Ternyata Chandra tidak berbohong. Mobil Porsche yang Revan yakini adalah mobil ayahnya ada di garasi rumahnya. Dan begitu ia masuk ke dalam rumah, sang papa dengan kaos putih dan celana selutut langsung menyambutnya.
"Dateng juga jagoan" ucap Chandra sambil sibuk makan kacang kulit yang ga tau dapet darimana.
Revan langsung melihat ke sekeliling rumah. Ternyata benar-benar tidak ada anak orang.
"Itu Porsche papa?" Tanya Revan sambil duduk di sebelah papanya.
"Yoi, kenapa? Mau?" Tanya Chandra balik.
"Ga ah, norak warnanya" jawab Revan yang memang hanya menyukai warna-warna mobil monokrom.
"Ya kalo kamu mau papa beliin yang baru lah!
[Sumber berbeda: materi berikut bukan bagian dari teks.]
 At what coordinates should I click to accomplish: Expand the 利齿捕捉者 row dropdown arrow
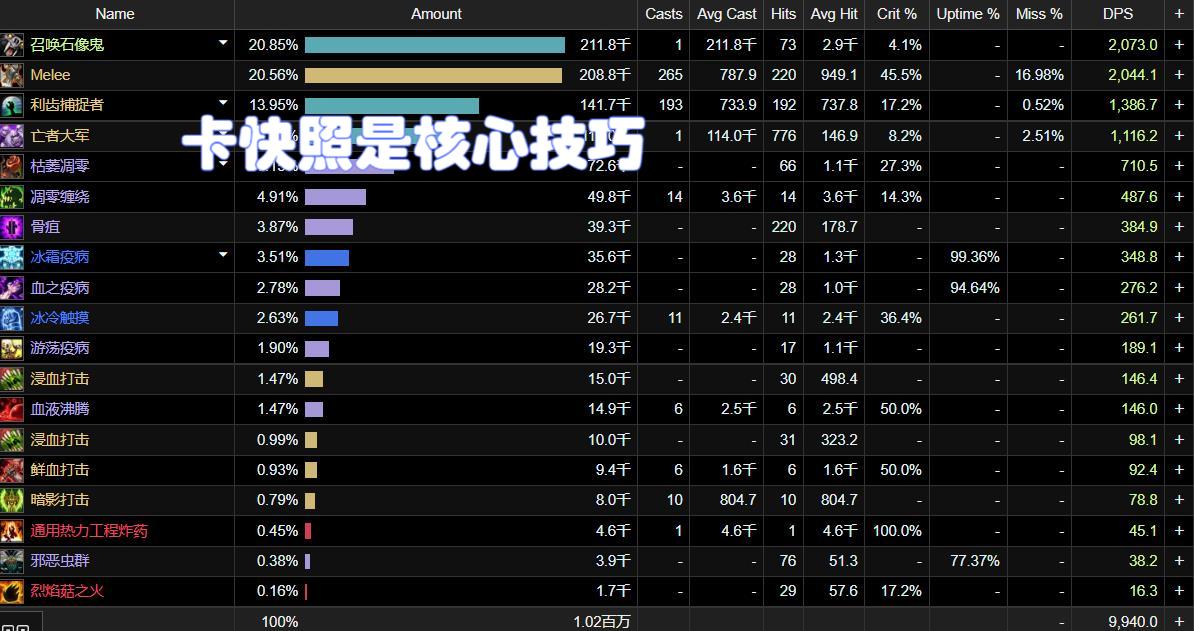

Ya kali papa kasih yang bekas? Pilih aja mau warna apa, lusa papa kirim" Jawab Chandra masih sok-sokan sirkus melempar kacang ke mulut.
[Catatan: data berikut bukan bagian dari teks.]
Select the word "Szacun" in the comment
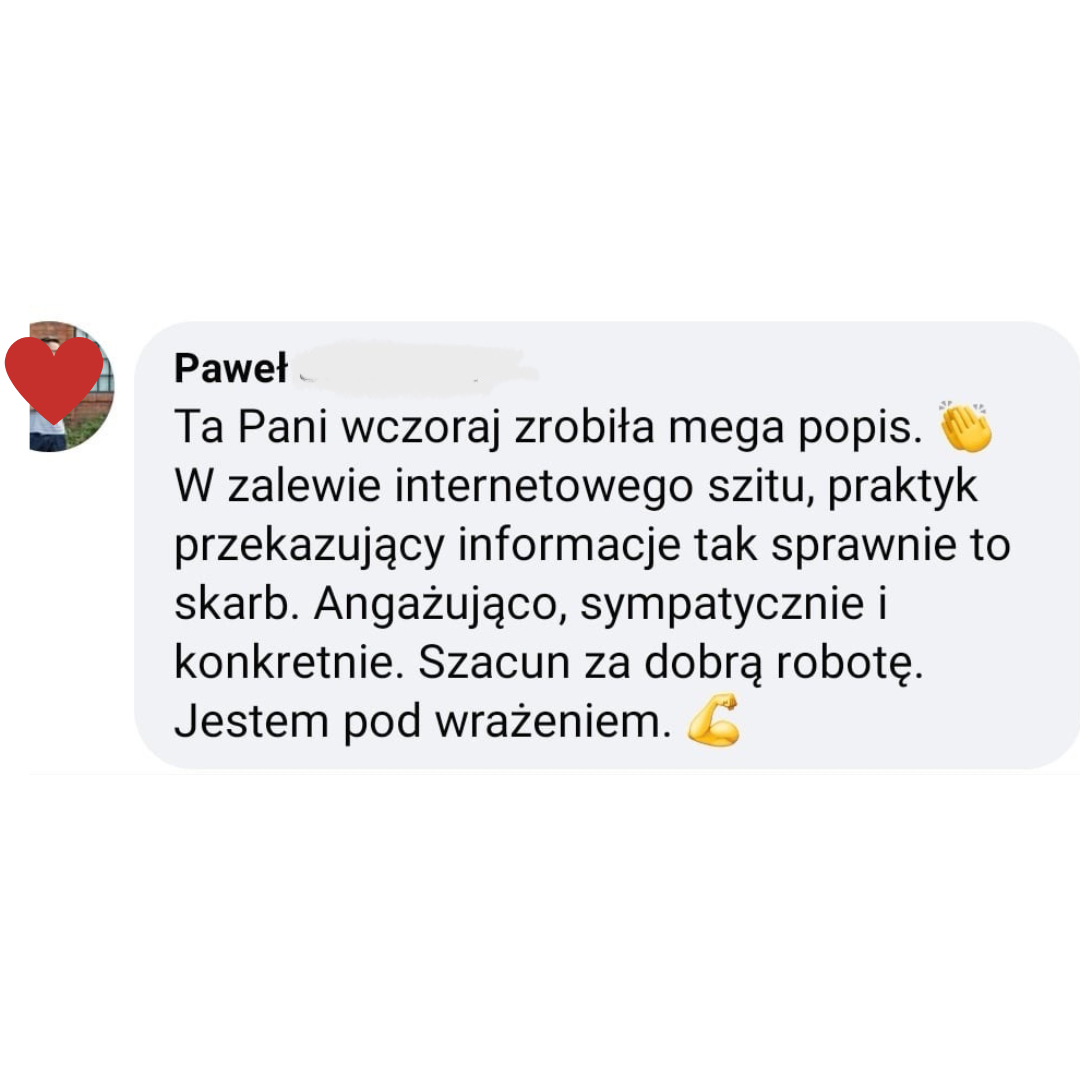This screenshot has width=1080, height=1080. tap(495, 663)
"Nanti garasi Revan ga muat, Pa. Kemaren aja Revan jual tuh Fortunernya buat ganti BMW" ucap Revan yang ikut-ikutan makan kacang.
Chandra menyentil dahi Revan "Gitu aja pake mikir. Beli aja rumah sebelah buat naro mobil. Lagian kamu tuh udah lama papa suruh beli rumah baru, kenapa betah banget sih disini? Perumahannya juga ga elit-elit banget"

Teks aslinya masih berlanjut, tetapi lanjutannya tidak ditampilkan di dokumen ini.